A base de beneficiários passou de 13,7 milhões (2012–2019) para cerca de 19 milhões em 2025, enquanto o benefício médio subiu de R$ 166 para R$ 680.
A IFI aponta que, embora parte da literatura sugira redução da participação de alguns grupos, especialmente jovens e mulheres, outros estudos indicam que os programas permitem a substituição de ocupações precárias, sem necessariamente afastar trabalhadores do mercado.
O órgão destaca que a combinação entre mudanças demográficas, políticas sociais ampliadas e transformações na informalidade requer observação contínua, pois influencia o crescimento do PIB potencial e a sustentabilidade fiscal.

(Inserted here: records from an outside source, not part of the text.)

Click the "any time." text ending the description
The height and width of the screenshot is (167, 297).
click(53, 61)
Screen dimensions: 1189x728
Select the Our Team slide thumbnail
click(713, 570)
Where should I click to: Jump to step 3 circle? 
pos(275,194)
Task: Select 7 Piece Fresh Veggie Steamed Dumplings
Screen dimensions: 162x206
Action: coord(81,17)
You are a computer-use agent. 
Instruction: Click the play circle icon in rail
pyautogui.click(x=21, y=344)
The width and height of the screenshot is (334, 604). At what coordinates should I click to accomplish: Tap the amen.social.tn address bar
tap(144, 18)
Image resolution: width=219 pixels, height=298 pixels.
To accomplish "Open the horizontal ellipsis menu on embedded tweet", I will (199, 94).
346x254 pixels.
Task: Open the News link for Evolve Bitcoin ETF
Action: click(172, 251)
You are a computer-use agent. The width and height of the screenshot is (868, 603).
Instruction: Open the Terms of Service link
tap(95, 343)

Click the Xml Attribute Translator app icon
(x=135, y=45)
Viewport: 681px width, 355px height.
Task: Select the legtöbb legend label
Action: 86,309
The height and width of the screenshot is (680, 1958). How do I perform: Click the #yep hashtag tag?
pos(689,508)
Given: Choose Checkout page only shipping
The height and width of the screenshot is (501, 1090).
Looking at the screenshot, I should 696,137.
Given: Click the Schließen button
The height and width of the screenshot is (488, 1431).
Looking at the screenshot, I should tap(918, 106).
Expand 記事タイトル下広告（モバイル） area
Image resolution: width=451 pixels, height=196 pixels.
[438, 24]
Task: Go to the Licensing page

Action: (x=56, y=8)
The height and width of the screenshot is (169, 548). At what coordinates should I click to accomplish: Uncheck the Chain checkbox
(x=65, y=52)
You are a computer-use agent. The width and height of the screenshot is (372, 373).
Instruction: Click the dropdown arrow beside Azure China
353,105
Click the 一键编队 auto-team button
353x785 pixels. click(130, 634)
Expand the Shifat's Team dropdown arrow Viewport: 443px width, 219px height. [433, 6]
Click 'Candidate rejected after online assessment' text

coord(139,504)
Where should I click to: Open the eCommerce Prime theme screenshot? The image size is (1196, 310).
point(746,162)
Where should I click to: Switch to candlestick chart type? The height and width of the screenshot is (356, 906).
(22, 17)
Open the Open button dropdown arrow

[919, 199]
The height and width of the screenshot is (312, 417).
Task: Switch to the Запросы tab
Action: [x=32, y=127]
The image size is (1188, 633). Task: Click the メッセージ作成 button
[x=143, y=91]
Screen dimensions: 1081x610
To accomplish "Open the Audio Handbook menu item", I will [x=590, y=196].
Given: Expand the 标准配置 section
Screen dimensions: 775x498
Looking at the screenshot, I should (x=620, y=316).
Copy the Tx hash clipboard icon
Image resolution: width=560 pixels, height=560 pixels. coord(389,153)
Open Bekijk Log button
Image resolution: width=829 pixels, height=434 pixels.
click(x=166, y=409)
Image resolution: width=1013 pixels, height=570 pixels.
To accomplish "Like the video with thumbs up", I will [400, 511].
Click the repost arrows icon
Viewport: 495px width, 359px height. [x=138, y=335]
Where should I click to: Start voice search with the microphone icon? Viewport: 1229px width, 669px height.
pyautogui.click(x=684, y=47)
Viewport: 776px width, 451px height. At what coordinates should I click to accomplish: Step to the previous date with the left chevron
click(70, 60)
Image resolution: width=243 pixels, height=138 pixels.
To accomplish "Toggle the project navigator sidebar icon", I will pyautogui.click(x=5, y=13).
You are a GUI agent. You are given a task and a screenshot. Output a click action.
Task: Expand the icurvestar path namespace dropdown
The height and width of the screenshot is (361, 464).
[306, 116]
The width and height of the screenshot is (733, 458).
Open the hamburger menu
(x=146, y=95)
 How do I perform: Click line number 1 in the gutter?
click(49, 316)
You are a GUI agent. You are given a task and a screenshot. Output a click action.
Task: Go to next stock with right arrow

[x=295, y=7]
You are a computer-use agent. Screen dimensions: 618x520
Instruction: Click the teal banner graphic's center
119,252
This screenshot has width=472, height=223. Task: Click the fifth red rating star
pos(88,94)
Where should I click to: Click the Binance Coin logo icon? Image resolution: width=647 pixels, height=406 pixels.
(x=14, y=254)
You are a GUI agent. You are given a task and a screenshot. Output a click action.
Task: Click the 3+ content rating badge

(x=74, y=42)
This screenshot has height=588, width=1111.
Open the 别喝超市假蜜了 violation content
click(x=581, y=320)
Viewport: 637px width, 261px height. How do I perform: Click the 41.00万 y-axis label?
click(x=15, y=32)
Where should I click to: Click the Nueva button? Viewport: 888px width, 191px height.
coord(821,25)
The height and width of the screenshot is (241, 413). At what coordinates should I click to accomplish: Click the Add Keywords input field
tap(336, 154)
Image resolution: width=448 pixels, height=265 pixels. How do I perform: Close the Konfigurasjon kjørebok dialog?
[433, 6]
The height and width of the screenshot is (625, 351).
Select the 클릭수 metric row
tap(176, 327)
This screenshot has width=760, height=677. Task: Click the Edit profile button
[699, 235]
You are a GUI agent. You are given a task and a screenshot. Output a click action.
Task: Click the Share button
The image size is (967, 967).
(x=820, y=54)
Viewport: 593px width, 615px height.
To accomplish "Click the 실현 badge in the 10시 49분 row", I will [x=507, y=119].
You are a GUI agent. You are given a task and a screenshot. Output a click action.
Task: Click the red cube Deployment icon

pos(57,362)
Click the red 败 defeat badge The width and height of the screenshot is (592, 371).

Desequilíbrios persistentes
O RAF 106 revela um quadro fiscal brasileiro marcado por desequilíbrios persistentes e pela crescente dependência de medidas extraordinárias para cumprir metas formais. Ao operar repetidamente no piso da meta e recorrer a sucessivas excepcionalizações, o arcabouço fiscal perde previsibilidade, e sua função de âncora econômica torna-se fragilizada.
A pressão exercida pelos gastos tributários, somada ao desempenho irregular das estatais e à baixa taxa de participação no mercado de trabalho, compõe um cenário estruturalmente desafiador. As exigências fiscais de 2026 estarão, portanto, diretamente condicionadas à capacidade política do Congresso de aprovar reformas e ajustes, em ano marcado por eleições nacionais.
Sem avanços consistentes, o país continuará a depender de soluções pontuais, produzindo equilíbrio fiscal apenas formal — e não sustentável.